Sollten Spark Therapeutics oder ein anderes Unternehmen wie BioMarin Pharmaceutical oder Sangamo Therapeutics, die ebenfalls an einem Heilverfahren für die Bluterkrankheit arbeiten, mit ihrer Gentherapie Erfolg haben, brächte dies Hersteller von Faktor-VIII-Eiweiß-Infusionen in arge Bedrängnis. Zu ihnen gehört Shire, das hiermit im ersten Quartal 2017 einen Umsatz von 870,9 Mio. USD erzielte.

Die Frage der Kosten 

Einer breiten Anwendung der beiden bisher zugelassenen Gentherapien stehen hohe Kosten entgegen. Im April erklärte Fierce Pharma, dass UniQure bei der Europäischen Arzneimittel-Agentur keine Verlängerung der Marktzulassung für Glybera beantragen werde, wenn diese im Oktober ausläuft. Das mit einer Million US-Dollar teuerste Medikament der Welt wurde in den vier Jahren seit seiner Zulassung zum kommerziellen Vertrieb nach Angaben des Magazins MIT Technology Review nur ein einziges Mal verkauft. Der anderen in Europa zugelassenen Gentherapie erging es nicht besser. GlaxoSmithKline gab im Juli bekannt, dass man einen Käufer für Strimvelis suche. Bei dem Präparat zur Behandlung einer seltenen vererbbaren Immunschwäche dauerte es nach dessen Zulassung ein ganzes Jahr, bis es erstmals einem Patienten verschrieben wurde.

Vielleicht läge hier die Lösung in einem neuen Erstattungssystem für extrem teure, langfristig wirkende Gentherapien, bei dem Zahlungen für jedes zusätzliche Jahr erfolgen, in dem die Therapie wirkt. Aber wie beziffert man die Kosten?
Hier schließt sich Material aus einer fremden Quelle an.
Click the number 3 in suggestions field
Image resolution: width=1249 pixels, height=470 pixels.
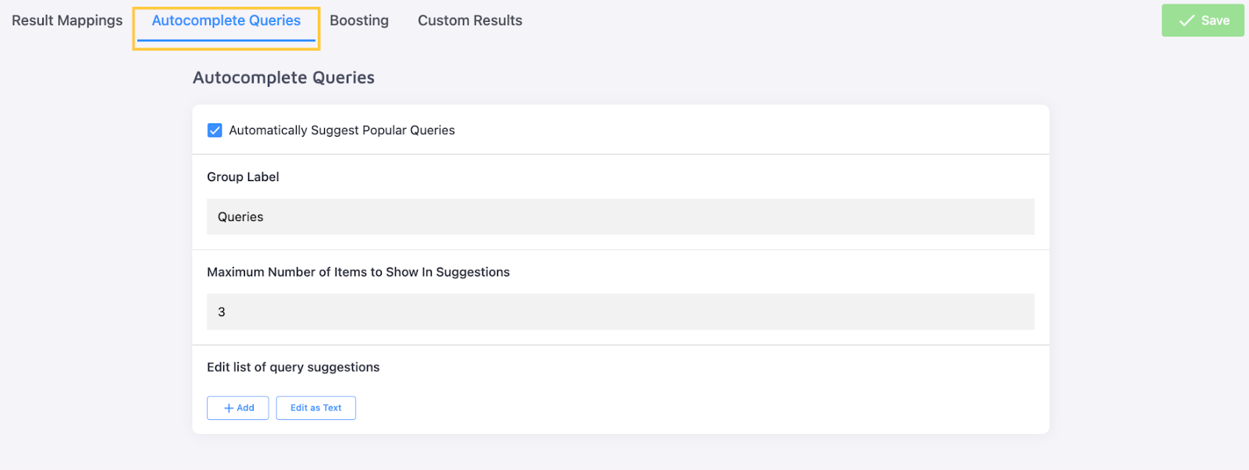pyautogui.click(x=222, y=312)
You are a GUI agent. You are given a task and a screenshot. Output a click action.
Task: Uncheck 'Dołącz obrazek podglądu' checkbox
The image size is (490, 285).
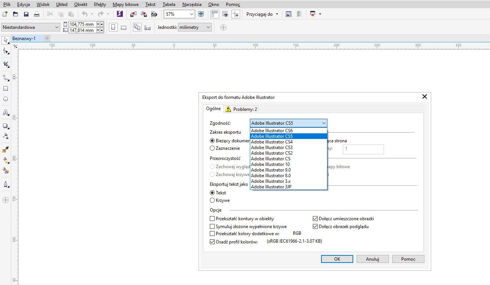315,227
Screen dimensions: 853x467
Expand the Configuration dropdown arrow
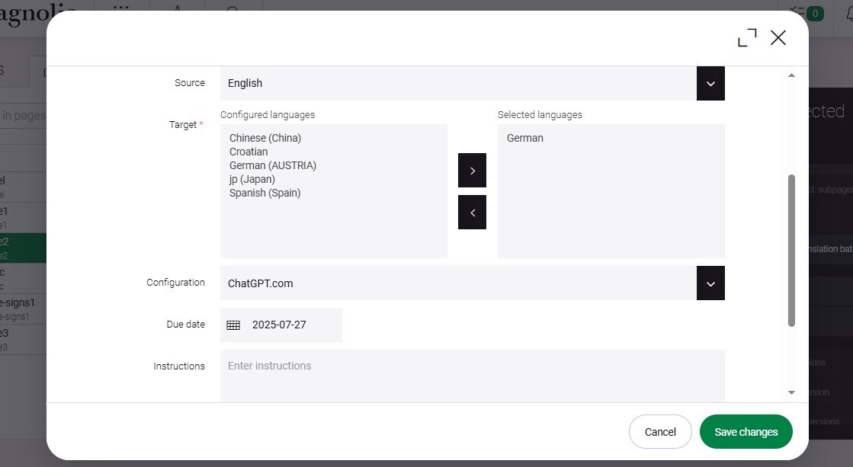coord(710,283)
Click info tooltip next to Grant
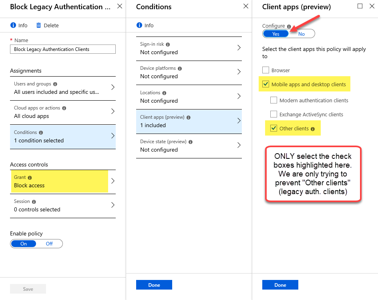Image resolution: width=378 pixels, height=300 pixels. coord(30,178)
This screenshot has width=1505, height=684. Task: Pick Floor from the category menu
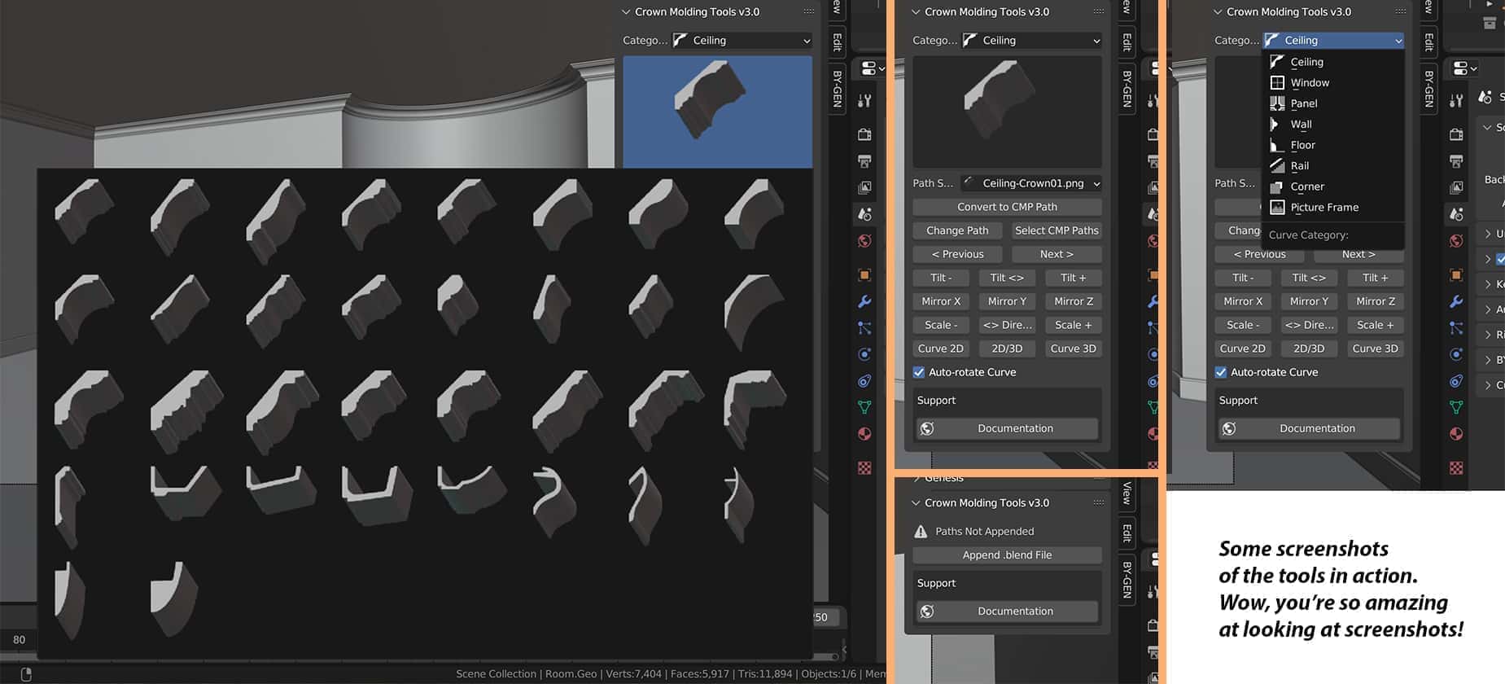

Im Dezember erhielt Biogen von der FDA die Zulassung für Spinraza zur Behandlung Spinaler Muskelatrophie (SMA), der häufigsten Genkrankheit mit Todesfolge bei Kleinkindern in den USA. Spinraza kostet im ersten Behandlungsjahr 750.000 USD und danach jedes weitere Lebensjahr 375.000 USD. Dagegen könnte die von AveXis entwickelte, einmal verabreichte Gentherapie für SMA Heilung für einen Patient bringen, der durchaus 80 Jahre oder älter werden kann. Aber welcher Aufpreis wäre für die Therapie von AveXis angebracht?
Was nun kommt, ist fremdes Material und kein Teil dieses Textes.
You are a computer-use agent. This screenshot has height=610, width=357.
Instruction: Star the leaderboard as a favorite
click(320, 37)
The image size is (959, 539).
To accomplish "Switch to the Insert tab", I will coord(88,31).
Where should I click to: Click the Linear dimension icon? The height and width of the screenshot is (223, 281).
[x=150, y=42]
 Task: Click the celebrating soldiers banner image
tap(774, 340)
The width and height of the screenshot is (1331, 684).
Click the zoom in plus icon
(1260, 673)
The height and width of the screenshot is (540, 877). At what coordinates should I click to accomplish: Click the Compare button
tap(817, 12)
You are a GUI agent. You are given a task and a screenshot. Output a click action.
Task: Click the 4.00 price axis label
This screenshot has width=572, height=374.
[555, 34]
Für Biotechnologieunternehmen ist der Preis kein Hinderungsgrund. Es gibt über 7.000 genetisch bedingte Krankheiten, und die gesamte Pharma- und Biotechnologiebranche arbeitet fieberhaft an Heilmitteln für jede davon. Deswegen sollten Anleger, die von einem Moonshot-Projekt* in der Medizin profitieren möchten, ihr Kapital langfristig anlegen. Und zwar in gut gemanagte, auf Gentherapien spezialisierte Unternehmen mit transformativen Vermögenswerten, die ihnen einen Wettbewerbsvorteil verschaffen.

Glossar:

* Moonshot-Projekt in der Medizin = neuartiger Ansatz zur Behandlung eines gravierenden gesundheitlichen Problems bzw. zur Deckung eines dringenden medizinischen Bedarfs mithilfe bahnbrechender wissenschaftlicher Erkenntnisse oder Technologien.
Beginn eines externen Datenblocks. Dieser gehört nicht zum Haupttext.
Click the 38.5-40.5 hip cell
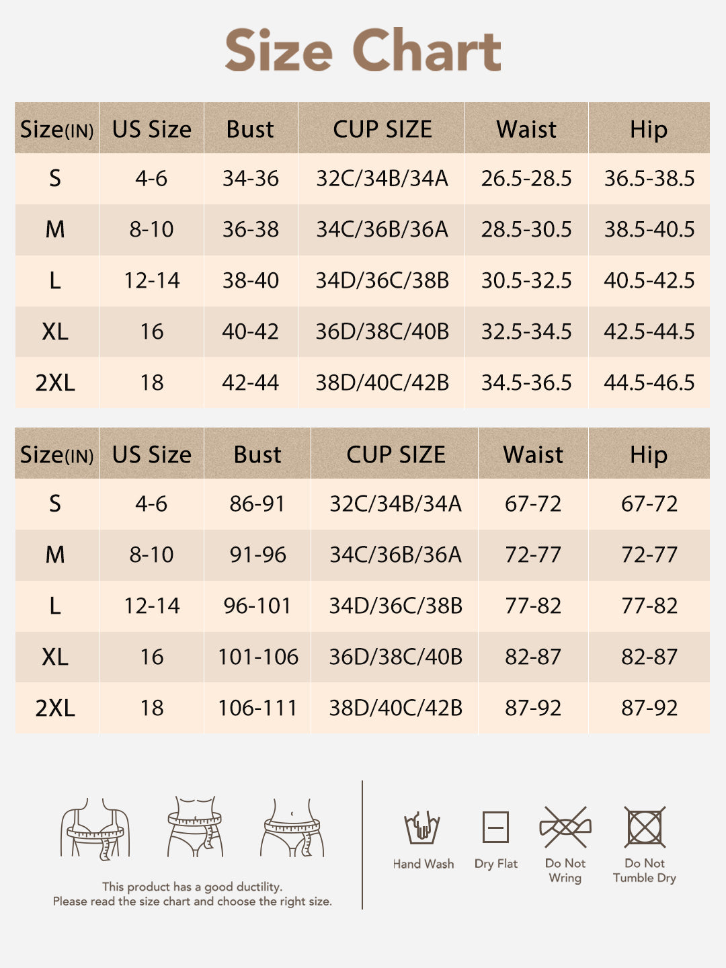The height and width of the screenshot is (968, 726). click(649, 230)
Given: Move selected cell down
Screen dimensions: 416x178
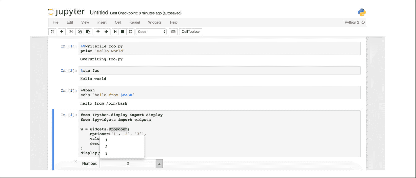Looking at the screenshot, I should tap(106, 32).
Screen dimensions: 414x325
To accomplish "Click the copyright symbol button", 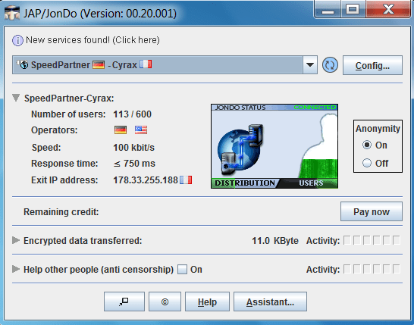I will [x=165, y=302].
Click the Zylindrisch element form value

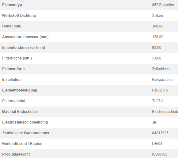tap(161, 69)
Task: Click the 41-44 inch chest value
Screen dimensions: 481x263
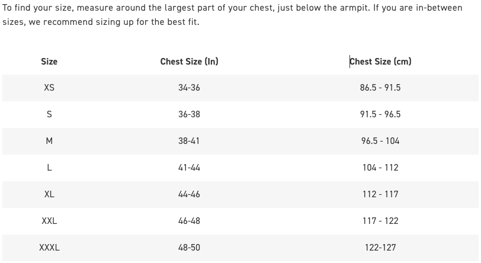Action: (189, 168)
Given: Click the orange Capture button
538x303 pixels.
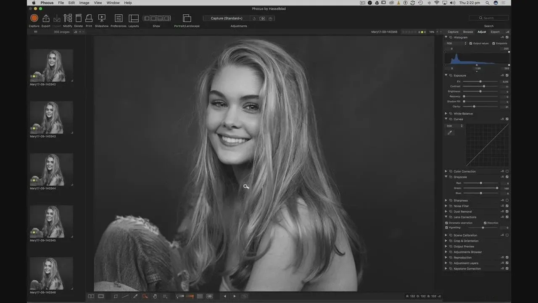Looking at the screenshot, I should [34, 18].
** Bluterkrankheit = Erbkrankheit, bei der die Blutgerinnung gestört ist.

*** Amyotrophe Lateralsklerose (ALS) auch bekannt als Motoneuron-Erkrankung (MND) oder Lou-Gehrig-Krankheit.

Wichtige Information: 

Dieser Artikel wurde am 5. September 2017 auf MarketWatch veröffentlicht. Seine Verwendung erfolgt mit Genehmigung des Verlags.